It was then that she saw something in the underbrush. “Cal?” she said. She took a few steps forward. Something suddenly stopped her. It grabbed hold of her. Kate felt herself grow cold inside. She thought it was a bear that was upon her, and that her life was over even though she was only fifteen and hadn’t even begun to live. He had his arm around her waist. She turned. Even when she looked at him, she still thought he was a bear until he spoke in a voice that surprised her by how human it was. “Stay back,” he told her.

Cal was below them in a clearing. There was a stream filtering down from the mountain, and Cal had found little fish floating in it. He was crouched there, trying to stab at them with a stick. But he wasn’t the only one in the clearing. There was a huge black bear beside some low-growing blueberry bushes. The bear was very still, and Kate remembered her mother once telling her that just because something was quiet didn’t mean it wasn’t dangerous. A wasp, a snake, a deep pool in the Eel River, a bear.

The creature Kate had at first thought to be a bear left her to creep down the hillock. He was quiet and quick. He grabbed Cal before the boy knew what had hit him and carried him toward the steep embankment, his hand placed firmly over Cal’s mouth. Kate blinked back tears. She thought Cal might be torn apart, fought over by animals, but when the bear eating blueberries stood up and made a sound deep in his throat, the one carrying Cal leapt onto a log and made himself taller. The big black bear backed away, and the one with Cal came up the hill. When he handed the boy over to Kate, she understood he wasn’t a bear at all. Just a young man. Kate stared at him, rudely, mouth open.

“Run,” she thought he said, and so she did, dragging Cal with her, ripping her clothes on stickers and briars, breathing so hard her chest was nearly bursting. She gathered the children together and got them running, then flagged down a passing truck. She safely deposited all of her charges into the flatbed. She quieted the crying ones and told the rowdy, overexcited ones to sit still. The truck was from the local orchard and it smelled like apples.

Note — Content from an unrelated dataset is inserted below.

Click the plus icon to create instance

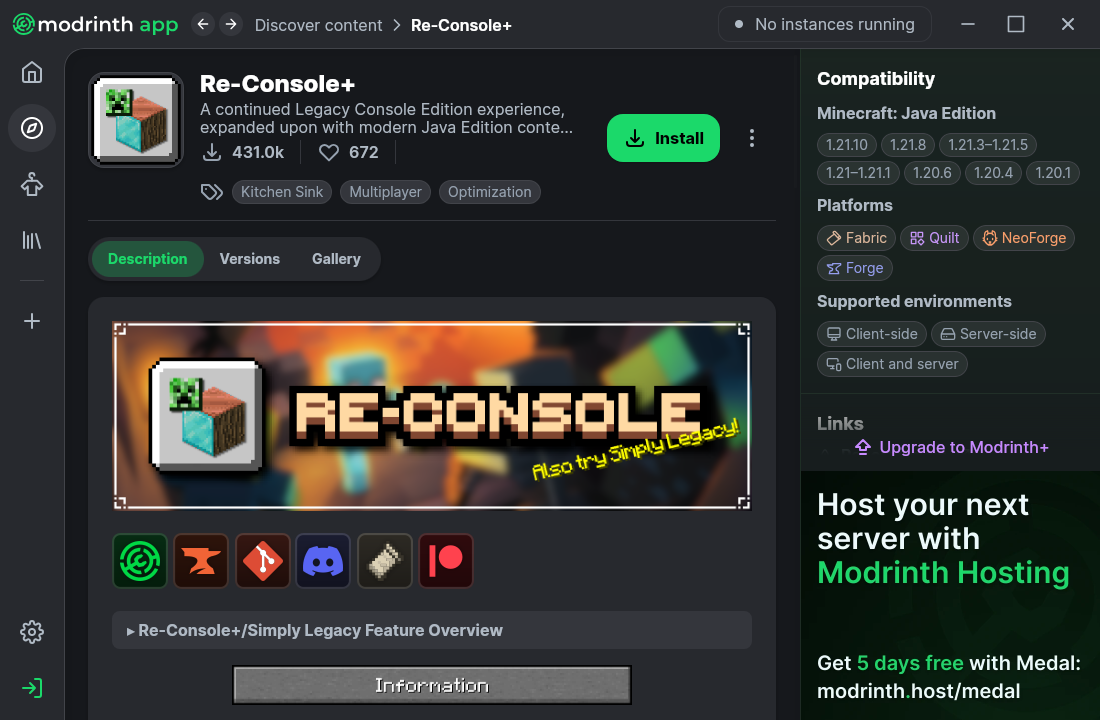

Kate’s heart was racing. She thought about his hand on her waist, the look in his eyes. She wondered if it had all been a dream, a vision brought on by the strange circumstances of the day. She gazed back into the woods and thought about bears and men and how life was already not what she had thought it would be.

SHE NEVER TOLD anyone about what had happened. She wasn’t sure they would believe her, but there was something more. She was flooded with shame, but the truth was she didn’t want to share that boy in the woods. All the same, rumors began. The gardener at the church said he’d spied someone rummaging through the old clothes bin. The stranger proceeded to run away when the outside light was flicked on, but his shadow was seven feet tall. Several boys in town said they’d seen a creature at the Eel River that looked like a cross between a bear and an ape. It had slunk off when they threw rocks at it, tail between its legs.

Doug Winn, who owned the AtoZ Market, began to notice that on days when items were mysteriously missing from the shelves, there was cash left on the countertop. He rigged a Polaroid camera with a string and left it by the register, set to flash if anyone broke in after closing. When it happened, he showed the photo to nearly everyone in town, insisting the image he’d caught was that of a monster. People laughed and said Doug had merely recorded the presence of an individual who’d thrown his hand in front of his face, startled when the camera’s flash went off. After a while things quieted down. The rumors faded and people got more interested in starting a petition requesting that a stoplight be put in at the corner of Highland and Main, where there had been three accidents in a single year. Folks stopped talking nonsense about monsters. Still, they locked their doors at night.

KATE WENT INTO the garden in the evenings in order to be alone. She wasn’t the same since the incident on the mountain. She had a secret, one she could hardly admit to herself. She had the urge to be away from other people, to banish herself from the future she’d always planned. The garden was old, and Kate’s aunt Hannah grew tomatoes and red peppers and watermelon and radishes. One day Kate filled a basket and told her mother she was taking it to the town hall as a donation to the food pantry. But when she got to the town hall, she kept on. She carried the basket along Route 17 and set it on the side of the road in the spot where Cal Jacob had disappeared. She waited there for quite some time. When the stranger didn’t appear, she walked home, disappointed.

Kate grew even more moody and dissatisfied. People in town seemed provincial and small-minded. Her third cousin, Henry Partridge, came from California to stay before he went on to Harvard. He was predictable and safe. He asked her to the movies, but even though he was a distant cousin, once removed, Kate wasn’t interested. At the end of August there was the Founder’s Day celebration. This year Lucy Jacob was playing the part of the Apparition. She forgot her lines and had to be coached from the wings by her mother and wound up in tears.